Rily meneguk ludah, ia menahan diri untuk tidak melakukan apa pun selain memendam sakitnya sendirian. Orang-orang selalu membicarakannya dan Raka, seolah mereka lebih tahu tentang Raka dibanding Rily sendiri yang bahkan tidak tahu apa-apa. Rily yakin bahwa Raka tidak sekeji itu untuk selingkuh, tetapi para fans Raka sangat mendukung Raka untuk melakukan hal kejam itu. Rily menyeka bulir air matanya dari pelupuk mata, ia berjalan pelan menyusuri taman belakang sekolah sembari menghela napas panjang. Rily berharap ia bisa menemukan Risa dan menjelaskan kesalah pahaman yang terjadi.
"Risaa .... " panggil Rily dengan suara bergetar saat tahu bahwa sosok yang memunggunginya itu adalah Risa yang sedang duduk di kursi panjang taman.
Rily berjalan pelan dan duduk di samping gadis itu. "Ris ... Dengarin gue,"
"Apa?" jawab Risa dan mengangkat wajah. "Gue harus dengar tentang lo dan Kak Dava?"
"Bukan gitu Ris,"
"Bukan gitu apanya? Kenapa sih Ril, lo egois banget?"
Rily mengerjap. "Egois ....?"
"Kemarin lo ambil Kak David dari Naza, sekarang Kak Dava. Bukannya lo tahu gue suka Kak Dava?"
"Ris, lo salah paham."
"Lo masih ngomong gue salah paham setelah gue lihat pakai mata kepala gue sendiri?! Waras lo?!"
Rily termundur kaget mendengar bentakan Risa tepat di depan wajahnya.
Risa kembali menangis. "Lo tahu kan, hubungan gue dan Papa gue nggak baik-baik aja. Selama ini gue selalu ngerasa sakit Ril, tapi, semenjak ada Kak Dava, hidup gue lebih bewarna. Bisa nggak lo jangan rebut dia dari gue? Atau lo mau ambil semuanya?"

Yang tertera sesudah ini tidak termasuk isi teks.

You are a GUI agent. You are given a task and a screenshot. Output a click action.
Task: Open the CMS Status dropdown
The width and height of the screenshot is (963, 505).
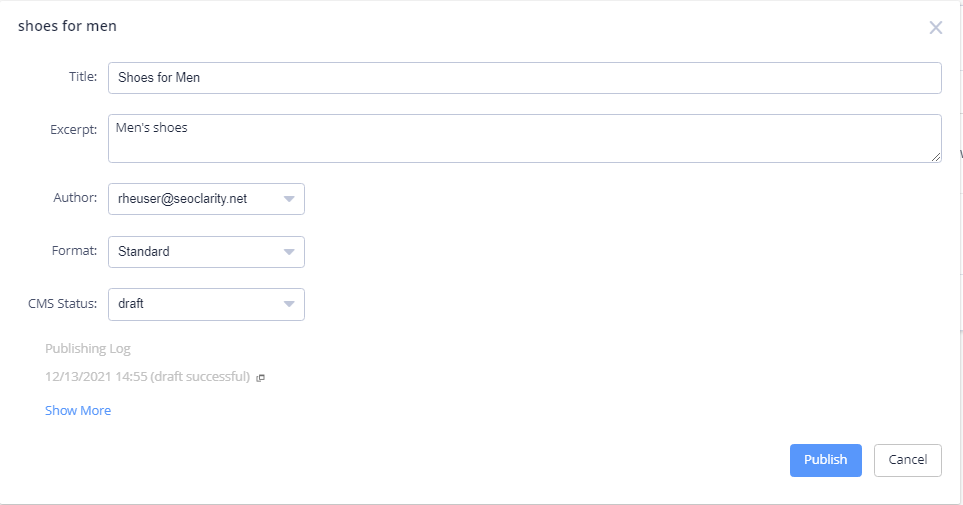tap(206, 304)
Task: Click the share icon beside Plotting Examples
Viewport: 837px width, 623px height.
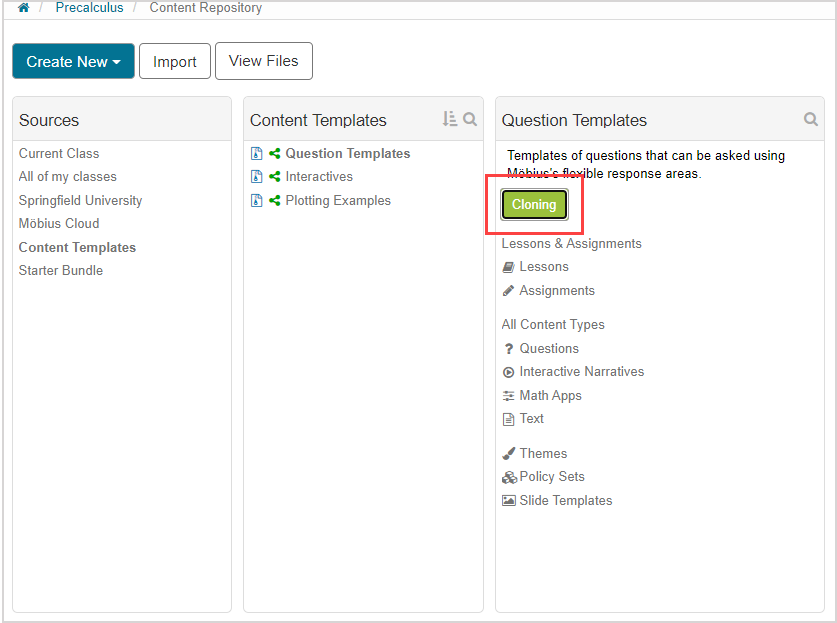Action: (x=275, y=201)
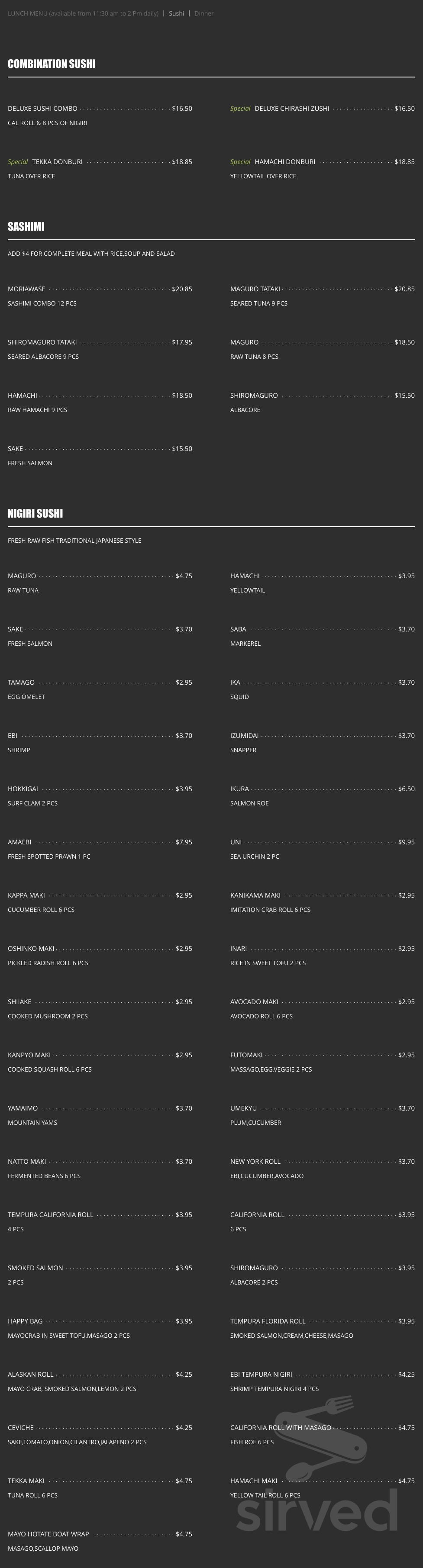Switch to the Sushi menu tab
This screenshot has width=423, height=1568.
coord(177,13)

"Risa, ini nggak kayak yang lo pikir. Gue pacarnya Kak Vian, dan dia udah cukup buat gue. Gue dan Kak Dava nggak ada hubungan---"
"MUNAFIK TAHU NGGAK?!"
Rily mengatupkan bibirnya rapat-rapat. Untuk pertama kalinya, Rily melihat sorot mata marah itu dari Risa. Dada Rily terasa sesak, jangtungnya berdegup kencang.
"Lo," Risa menunjuk Rily tepat di depam wajah. "Bukan teman gue lagi," gumam gadis itu penuh penekanan.

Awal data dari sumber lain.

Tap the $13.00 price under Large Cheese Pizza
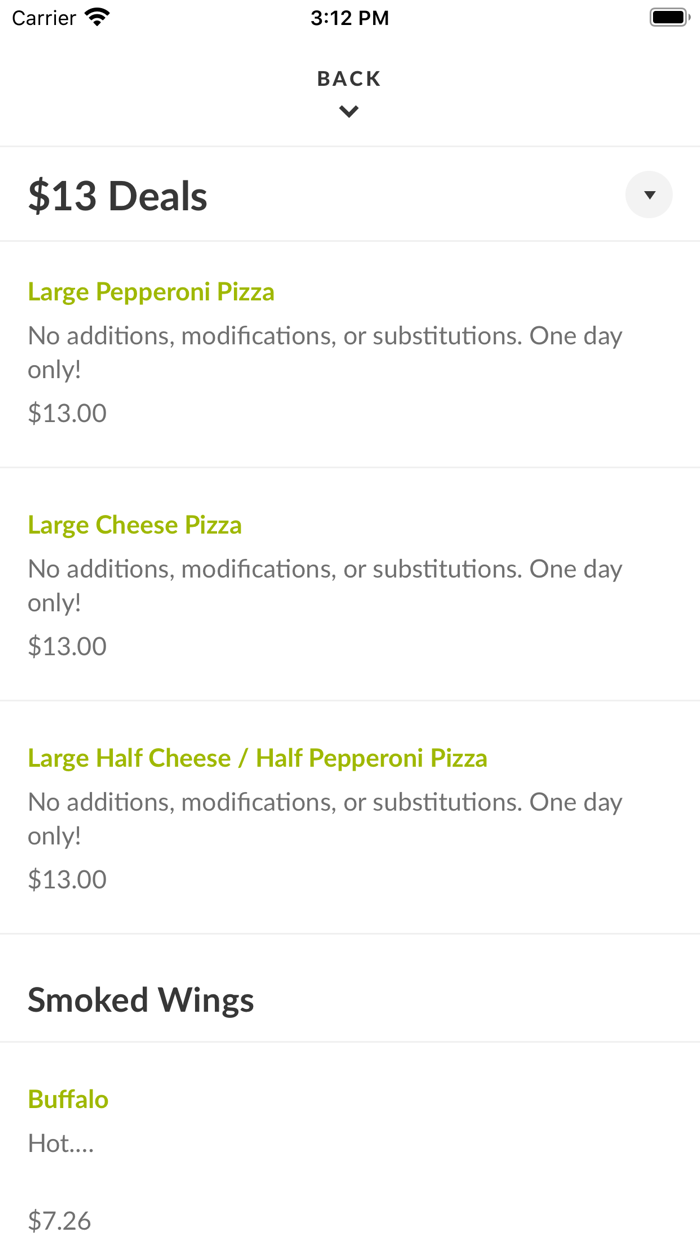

Saat Risa hendak melangkah pergi, Rily mengangkat wajah. "Cuma demi cowok ya?" lirih Rily lemah. "Persahabatan kita hancur cuma karena lo yang nggak mau dengarin penjelasan gue."
Risa membeku. "Lo---"
"Oke, gue udah terima keputusan lo kok. Gue tahu gue nggak sebeharga itu, jadi gue bakalan berusaha buat baik-baik aja. Kalau lo capek, gue tetap masih ada buat lo. Jangan sungkan, bahu gue selalu ada. Sampai jumpa, Risa."